What is required:
Where a line in the entries below contains the word "checkbox", it counts; give the total by itself.

Record excerpts:

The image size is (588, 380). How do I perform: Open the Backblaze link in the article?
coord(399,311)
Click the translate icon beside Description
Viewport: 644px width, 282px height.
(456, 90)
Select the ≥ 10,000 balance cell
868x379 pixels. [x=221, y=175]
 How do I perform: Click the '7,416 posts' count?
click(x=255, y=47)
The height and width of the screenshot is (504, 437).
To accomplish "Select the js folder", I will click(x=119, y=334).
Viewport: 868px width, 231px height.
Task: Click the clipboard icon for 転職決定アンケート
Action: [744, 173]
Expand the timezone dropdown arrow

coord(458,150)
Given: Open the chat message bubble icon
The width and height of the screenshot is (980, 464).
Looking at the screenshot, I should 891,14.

---

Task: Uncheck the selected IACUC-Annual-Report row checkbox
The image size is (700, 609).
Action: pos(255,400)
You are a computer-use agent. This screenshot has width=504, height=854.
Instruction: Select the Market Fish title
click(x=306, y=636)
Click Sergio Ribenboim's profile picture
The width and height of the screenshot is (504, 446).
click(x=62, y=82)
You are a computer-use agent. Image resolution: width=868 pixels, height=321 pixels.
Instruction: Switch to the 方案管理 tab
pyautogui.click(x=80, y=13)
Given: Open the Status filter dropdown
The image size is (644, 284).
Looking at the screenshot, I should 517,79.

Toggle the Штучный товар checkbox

Problem solution:
2